# TEXT PASSAGE start

CROMWELL, June 22 – Zach Johnson had a heck of an afternoon at the Travelers Championship at the TPC River Highlands. He made an amazing recovery at the 17th hole after hitting his tee shot into the water to salvage par and on the third hole, his birdie putt stopped on the lip of the cup before falling in after 30 seconds – too late to get a birdie.
Still, Johnson’s 68 in the second round lifted him into a three-way tie for second place at the Travelers Championship at nine under par.
Brian Harman had seven birdies and a four-under 66 on Friday to take the lead at 10 under. Russell Henley and Matt Jones are also tied at nine under.
Bryson DeChambeau, a former NCAA champion (2015), Paul Casey and Beau Hossler were at eight under. Former two-time Travelers champion Bubba Watson, who had the best second round score (63), Rory McIlory and Lance Griffin are at 7 under.
Defending champion Jordan Spieth, who shared or held the lead for the last five rounds at the Travelers, had a 73 to fall off the lead with a two-round total of four under – six shots off the pace.
“I just think it’s really a risk-reward golf course,” Harman said. “You can take on as much as you want, but you run the risk — because it’s really easy to make bogeys here. I made three of them today getting out of position. So I enjoy that aspect of it a lot.”
Johnson, who had a share of the lead after one round with a 63, got into early trouble on the 17th hole when he put his tee shot in the water. But he took advantage of the lateral hazard rule and chose to put his ball on the other side on the other side of the pond near the 16th green. It gave Johnson a shot of about 240 yards to the hole.
His shot landed a few feet from the hole. His seven-foot putt gave him par – his biggest shot of the day.
“I used the rule to my advantage and went lateral, which was towards 16 tee box. There was kind of a brown area there that was within two club lengths, so I dropped it there, and I thought, you know what? If I get a decent lie I can maybe give it a whirl because there’s really not a whole lot there between me and the hole, and maybe I can get it around the green and make a 5,” Johnson said.

# TEXT PASSAGE end
# RECORD SET start

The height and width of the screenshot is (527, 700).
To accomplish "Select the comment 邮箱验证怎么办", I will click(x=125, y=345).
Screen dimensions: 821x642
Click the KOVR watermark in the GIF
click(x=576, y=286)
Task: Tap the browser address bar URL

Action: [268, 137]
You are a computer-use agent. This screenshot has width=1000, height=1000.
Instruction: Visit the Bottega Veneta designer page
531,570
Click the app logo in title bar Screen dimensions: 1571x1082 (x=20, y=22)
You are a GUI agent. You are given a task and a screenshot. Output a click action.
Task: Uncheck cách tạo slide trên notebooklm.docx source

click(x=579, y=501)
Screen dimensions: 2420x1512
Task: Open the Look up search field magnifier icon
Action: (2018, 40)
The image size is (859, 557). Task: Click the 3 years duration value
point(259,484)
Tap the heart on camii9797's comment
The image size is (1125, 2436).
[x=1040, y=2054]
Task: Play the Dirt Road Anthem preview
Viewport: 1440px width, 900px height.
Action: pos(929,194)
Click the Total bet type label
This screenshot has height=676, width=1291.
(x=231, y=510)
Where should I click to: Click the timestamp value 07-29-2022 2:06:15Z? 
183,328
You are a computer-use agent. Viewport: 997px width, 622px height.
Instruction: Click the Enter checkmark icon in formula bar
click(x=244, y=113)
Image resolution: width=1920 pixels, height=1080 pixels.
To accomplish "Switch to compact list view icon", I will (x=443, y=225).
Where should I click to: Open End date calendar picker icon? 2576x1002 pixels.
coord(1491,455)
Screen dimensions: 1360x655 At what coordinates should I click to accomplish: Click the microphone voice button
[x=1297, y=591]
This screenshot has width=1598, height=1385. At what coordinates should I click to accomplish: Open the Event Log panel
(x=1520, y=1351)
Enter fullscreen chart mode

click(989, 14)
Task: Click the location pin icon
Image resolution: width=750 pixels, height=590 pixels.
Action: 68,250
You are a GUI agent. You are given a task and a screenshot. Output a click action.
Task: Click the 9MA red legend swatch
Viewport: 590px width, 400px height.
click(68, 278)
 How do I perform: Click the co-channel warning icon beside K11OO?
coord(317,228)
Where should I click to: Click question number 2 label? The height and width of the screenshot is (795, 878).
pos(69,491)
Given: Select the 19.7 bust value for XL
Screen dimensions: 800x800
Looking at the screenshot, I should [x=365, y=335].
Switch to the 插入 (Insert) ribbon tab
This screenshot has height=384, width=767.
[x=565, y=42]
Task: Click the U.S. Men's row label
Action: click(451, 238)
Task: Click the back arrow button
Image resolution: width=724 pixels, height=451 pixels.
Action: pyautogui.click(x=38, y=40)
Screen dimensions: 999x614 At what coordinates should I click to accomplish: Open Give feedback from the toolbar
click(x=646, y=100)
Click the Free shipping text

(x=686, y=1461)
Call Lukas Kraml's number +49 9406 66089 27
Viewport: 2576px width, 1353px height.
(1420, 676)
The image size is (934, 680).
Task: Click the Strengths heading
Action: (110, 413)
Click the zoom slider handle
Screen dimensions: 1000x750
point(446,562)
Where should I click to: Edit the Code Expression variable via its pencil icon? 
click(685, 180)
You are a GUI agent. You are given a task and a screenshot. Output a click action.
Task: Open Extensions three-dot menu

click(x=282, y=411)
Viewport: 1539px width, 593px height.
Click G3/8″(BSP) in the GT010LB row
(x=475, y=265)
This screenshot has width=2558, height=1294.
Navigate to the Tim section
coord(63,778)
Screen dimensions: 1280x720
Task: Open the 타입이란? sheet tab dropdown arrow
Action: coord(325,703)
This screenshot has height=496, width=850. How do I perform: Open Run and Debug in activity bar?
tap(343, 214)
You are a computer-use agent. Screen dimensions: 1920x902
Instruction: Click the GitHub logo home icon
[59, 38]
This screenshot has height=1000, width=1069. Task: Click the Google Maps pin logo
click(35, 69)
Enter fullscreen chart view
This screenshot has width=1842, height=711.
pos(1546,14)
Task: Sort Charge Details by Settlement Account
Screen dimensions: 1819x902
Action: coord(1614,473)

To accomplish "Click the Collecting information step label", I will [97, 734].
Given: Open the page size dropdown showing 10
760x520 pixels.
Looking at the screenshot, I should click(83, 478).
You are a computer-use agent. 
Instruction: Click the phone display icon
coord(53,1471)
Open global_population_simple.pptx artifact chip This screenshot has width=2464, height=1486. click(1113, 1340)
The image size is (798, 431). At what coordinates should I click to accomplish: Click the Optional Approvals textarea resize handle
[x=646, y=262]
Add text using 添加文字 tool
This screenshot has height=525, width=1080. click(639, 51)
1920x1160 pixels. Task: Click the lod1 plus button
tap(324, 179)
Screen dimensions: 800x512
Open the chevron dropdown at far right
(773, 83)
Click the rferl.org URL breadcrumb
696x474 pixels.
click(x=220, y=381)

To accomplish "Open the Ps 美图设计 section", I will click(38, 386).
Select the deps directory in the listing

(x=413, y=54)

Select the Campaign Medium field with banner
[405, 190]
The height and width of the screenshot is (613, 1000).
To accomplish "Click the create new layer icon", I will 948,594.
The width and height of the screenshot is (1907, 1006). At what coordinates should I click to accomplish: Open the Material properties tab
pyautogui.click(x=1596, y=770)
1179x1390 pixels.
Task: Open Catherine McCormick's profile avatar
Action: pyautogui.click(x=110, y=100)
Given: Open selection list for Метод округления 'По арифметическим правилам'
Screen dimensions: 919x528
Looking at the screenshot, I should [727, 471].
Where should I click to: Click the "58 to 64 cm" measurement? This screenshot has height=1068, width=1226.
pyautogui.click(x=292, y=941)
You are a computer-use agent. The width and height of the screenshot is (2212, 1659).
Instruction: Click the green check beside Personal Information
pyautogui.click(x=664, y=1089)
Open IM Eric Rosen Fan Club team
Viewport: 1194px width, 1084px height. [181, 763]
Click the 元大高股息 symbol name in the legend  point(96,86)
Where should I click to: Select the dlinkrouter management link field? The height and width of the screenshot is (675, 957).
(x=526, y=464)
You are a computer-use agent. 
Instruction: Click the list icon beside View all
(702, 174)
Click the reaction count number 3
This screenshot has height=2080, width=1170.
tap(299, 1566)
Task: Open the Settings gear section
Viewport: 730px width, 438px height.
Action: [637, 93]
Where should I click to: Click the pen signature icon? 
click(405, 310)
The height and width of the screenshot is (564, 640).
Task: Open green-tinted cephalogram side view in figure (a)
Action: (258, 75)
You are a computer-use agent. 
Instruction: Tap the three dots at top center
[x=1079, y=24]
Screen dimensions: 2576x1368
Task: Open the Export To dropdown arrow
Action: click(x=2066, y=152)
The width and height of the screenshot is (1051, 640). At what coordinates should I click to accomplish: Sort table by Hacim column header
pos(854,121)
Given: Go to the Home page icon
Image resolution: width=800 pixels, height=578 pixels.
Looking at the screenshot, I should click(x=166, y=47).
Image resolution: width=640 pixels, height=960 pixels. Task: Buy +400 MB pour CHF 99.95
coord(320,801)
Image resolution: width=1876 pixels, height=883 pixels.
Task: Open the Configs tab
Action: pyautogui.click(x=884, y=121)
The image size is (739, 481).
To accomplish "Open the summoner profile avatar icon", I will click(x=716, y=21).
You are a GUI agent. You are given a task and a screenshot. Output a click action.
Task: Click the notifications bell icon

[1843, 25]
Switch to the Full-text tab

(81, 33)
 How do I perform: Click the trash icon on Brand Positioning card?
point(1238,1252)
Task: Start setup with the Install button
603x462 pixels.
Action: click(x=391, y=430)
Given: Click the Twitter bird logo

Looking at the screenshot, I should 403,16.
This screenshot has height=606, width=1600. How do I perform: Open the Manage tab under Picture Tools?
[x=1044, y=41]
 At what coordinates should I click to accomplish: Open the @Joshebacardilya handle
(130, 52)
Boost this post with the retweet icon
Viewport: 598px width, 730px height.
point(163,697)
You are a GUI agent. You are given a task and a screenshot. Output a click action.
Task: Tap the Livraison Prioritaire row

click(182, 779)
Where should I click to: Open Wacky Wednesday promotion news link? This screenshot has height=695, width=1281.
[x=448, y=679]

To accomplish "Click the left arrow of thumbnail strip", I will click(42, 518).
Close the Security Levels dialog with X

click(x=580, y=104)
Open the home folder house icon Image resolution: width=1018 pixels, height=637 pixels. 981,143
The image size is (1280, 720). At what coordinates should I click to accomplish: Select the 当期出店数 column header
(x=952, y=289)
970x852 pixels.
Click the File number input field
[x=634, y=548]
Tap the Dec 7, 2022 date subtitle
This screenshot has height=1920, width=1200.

# RECORD SET end

TASKS TO PERFORM ▸
A. Answer these questions using the Travelers Championship report:
(i) What score did Brian Harman shoot on Friday?
(ii) Who had the best second-round score, and what was it?
(iii) How long was the putt that gave Zach Johnson par on the 17th hole?
B. Can you carry on the Travelers Championship report past its last paragraph?

RESPONSES ▸
A.
(i) A four-under 66
(ii) Bubba Watson, with a 63
(iii) Seven feet

B.
“Just opened up a 4-hybrid, and it started over in the grandstands and drew in there. Obviously, where it landed is about the only place it could land (on the 17th green) to get that close,” Johnson said. “At that point you have to make that putt. I mean, you can’t not hit that shot and make that putt. It felt good. It felt good to get away with that 4. That’s as good of an up-and-down as I’ve witnessed or performed.”
Johnson played the back nine first. On the third hole, he again ran into a unique situation. He had an 18-foot attempt for birdie and it nearly went into the hole. It stopped on the lip.
He walked up to the ball and counted off 10 seconds. He was about to tap the ball into the hole but saw it move and he stopped as the ball fell into the hole.
But it had taken too long to fall in and Johnson got a par on the hole instead of a birdie.
“It looked like it was going to fall in because it was coming in the back door there,” Johnson said. “Once you get to the ball, once you have ample time to get to the ball, you have 10 seconds. Regardless if that ball — which I found out, if that ball is moving in those ten seconds, it’s still deemed to be at rest.
Because the ball did come to rest, as we can see, the label’s not moving and I’m counting. You can see me counting. That’s ten seconds. Now there is a line there, so I don’t want to step on it, but now the ball is rolling, and I’m like, I can’t touch it, it’s moving. As I get closer to it, it’s moving even more. So I don’t want to touch a moving ball. However, even if I would have, it wouldn’t have mattered. It’s a 4. That’s all I know is it’s a 4.”
Watson shot a 70 on Thursday but shot a 63 on Friday morning. The difference was his mental focus, he said.
“I was just focused on the wrong things yesterday. I had some mental mistakes yesterday, and then I didn’t make some putts,” Watson said. “Today I started out hotter. I made a good shot on 11, our second hole, made the putt, making the eagle, making a solid par putt on 12, and then that freed me up a little bit. Gave me some confidence going into the next hole where I made the eagle. When you make putts, you can score on any golf course.”
He was also complimentary of the fans. There was a sizable crowd to see him play Friday morning.
“It was crazy today at 9:30 in the morning the crowd around,” Watson said. “It was 9:30 in the morning you had that big a crowd, Hartford, Travelers, they put on such a great tournament. When the fans come out like that, the volunteers, gosh, it just gives you energy. Then around a golf course that you’ve won at, you have some more confidence.”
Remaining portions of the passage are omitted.